# TASK PROMPT
Tell me how many lines in the data below hold the string "agent", and say nothing else.

START DATA SUPPLIED

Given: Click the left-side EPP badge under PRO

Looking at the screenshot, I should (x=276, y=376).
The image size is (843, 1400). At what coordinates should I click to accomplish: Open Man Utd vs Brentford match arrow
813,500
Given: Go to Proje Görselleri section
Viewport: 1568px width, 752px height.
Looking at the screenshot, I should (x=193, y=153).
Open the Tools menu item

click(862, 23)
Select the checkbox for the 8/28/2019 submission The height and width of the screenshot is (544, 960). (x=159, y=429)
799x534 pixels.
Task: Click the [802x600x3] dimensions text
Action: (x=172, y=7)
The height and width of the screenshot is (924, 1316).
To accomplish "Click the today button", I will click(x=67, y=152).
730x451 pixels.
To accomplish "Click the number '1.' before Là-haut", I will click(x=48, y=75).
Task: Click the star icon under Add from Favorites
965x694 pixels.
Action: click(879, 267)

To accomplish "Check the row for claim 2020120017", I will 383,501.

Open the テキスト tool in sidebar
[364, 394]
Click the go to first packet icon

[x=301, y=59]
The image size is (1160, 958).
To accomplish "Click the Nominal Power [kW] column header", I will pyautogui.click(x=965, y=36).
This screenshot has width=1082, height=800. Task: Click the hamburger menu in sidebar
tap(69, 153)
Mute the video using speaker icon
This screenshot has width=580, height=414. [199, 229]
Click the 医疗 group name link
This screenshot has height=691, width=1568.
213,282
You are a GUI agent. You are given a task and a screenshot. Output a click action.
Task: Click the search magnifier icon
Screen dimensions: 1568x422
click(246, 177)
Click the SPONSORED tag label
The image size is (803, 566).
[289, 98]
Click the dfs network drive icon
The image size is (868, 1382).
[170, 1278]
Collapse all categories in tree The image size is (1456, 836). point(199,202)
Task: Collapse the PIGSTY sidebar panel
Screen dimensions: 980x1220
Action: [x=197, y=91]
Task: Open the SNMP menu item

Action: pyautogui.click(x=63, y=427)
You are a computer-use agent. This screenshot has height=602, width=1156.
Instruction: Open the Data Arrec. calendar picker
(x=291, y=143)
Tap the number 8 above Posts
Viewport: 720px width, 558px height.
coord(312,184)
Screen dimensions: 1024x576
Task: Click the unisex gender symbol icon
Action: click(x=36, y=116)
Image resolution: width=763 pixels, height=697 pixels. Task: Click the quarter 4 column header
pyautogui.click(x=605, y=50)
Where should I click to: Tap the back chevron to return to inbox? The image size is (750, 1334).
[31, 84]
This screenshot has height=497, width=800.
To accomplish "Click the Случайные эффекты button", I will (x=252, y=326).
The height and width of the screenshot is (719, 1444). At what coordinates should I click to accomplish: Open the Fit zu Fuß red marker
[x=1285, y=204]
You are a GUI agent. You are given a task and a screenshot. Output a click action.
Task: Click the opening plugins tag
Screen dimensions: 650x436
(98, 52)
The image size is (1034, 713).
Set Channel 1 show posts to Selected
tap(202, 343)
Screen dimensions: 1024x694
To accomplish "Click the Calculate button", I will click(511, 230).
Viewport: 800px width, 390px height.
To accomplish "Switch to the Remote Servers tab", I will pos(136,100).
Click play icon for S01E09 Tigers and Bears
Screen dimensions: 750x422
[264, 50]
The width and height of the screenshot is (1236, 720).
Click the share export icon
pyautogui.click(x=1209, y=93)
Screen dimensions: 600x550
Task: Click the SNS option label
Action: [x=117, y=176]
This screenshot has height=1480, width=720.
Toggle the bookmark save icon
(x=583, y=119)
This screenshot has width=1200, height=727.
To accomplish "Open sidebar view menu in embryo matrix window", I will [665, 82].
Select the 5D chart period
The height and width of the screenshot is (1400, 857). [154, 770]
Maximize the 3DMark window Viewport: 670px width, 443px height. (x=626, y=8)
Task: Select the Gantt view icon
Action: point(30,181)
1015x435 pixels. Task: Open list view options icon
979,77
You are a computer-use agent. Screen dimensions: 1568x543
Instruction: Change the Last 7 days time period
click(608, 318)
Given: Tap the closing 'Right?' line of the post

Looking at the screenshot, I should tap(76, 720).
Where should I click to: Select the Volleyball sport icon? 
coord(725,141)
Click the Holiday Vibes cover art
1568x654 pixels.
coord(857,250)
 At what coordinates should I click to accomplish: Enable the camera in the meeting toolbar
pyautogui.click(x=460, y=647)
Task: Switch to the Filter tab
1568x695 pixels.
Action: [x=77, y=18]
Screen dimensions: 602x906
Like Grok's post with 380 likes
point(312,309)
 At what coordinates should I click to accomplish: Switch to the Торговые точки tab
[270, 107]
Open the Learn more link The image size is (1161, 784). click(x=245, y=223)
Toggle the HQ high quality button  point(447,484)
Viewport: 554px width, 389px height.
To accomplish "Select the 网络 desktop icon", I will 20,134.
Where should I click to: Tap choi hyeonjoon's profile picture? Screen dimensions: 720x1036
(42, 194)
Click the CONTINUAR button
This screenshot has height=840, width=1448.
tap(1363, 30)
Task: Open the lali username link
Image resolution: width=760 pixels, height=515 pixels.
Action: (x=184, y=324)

END DATA SUPPLIED

# EXPECTED ANSWER
4